Besteuerung von Scheingewinnen
Erleichterung bei der Besteuerung von Scheingewinnen: Zahlungsfähigkeit des Schuldners ist jetzt Voraussetzung.
Die Gewinne eines Gesellschafters müssen versteuert werden, wenn sie ihm zugeflossen sind. Werden Gewinne "stehen" gelassen, so liegt rechtlich eine Novation vor, d.h. der Rechtsgrund der Forderung hat sich geändert, aus dem Gewinnauszahlungsanspruch ist eine sonstige Forderung des Gesellschafters, z.B. ein Darlehensanspruch geworden. In der Novation sieht die Rechtsprechung einen steuerbaren Zufluss, wenn der Schuldner leistungsbereit und leistungsfähig ist. Hieraus folgt, ist die Gesellschaft im Zeitpunkt des Zuflusses zahlungsunfähig, so ist kein Gewinn zu versteuern.

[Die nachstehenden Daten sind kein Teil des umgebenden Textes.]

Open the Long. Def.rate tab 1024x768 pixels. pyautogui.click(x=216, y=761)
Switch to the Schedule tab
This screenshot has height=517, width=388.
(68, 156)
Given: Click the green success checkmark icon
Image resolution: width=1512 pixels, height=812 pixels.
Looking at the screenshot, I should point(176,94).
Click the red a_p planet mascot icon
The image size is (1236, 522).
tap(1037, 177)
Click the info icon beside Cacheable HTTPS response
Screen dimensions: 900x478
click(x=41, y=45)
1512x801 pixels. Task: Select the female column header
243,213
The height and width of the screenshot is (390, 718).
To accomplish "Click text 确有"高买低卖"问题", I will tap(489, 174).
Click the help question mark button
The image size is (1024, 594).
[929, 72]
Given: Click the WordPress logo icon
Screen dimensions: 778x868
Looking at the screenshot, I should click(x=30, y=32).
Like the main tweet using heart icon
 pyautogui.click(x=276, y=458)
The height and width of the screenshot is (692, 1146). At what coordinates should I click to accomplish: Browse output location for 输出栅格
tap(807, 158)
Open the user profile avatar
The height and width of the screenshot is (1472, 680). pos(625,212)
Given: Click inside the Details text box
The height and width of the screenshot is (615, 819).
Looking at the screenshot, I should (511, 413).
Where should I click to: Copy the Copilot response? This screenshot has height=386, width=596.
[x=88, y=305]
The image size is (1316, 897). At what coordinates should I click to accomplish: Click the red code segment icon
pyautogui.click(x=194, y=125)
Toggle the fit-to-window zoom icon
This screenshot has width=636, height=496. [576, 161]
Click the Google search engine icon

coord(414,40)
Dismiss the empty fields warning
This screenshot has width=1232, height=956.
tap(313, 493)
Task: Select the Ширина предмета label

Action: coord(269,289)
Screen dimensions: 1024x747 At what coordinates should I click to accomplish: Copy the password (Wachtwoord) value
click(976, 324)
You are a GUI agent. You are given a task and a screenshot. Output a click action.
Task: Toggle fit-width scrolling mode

Kommt es hierüber zum Streit, so trägt das Finanzamt nach einer neuen Entscheidung des Bundesfinanzhofs die Beweislast des Zuflusses. Diese Entscheidung ist wichtig für Kapitalanleger, die sich auf gewagte Spekulationsgeschäfte eingelassen haben und von ihrem Geld nichts mehr gesehen haben, das Finanzamt aber die ausgewiesenen Scheingewinne versteuern will.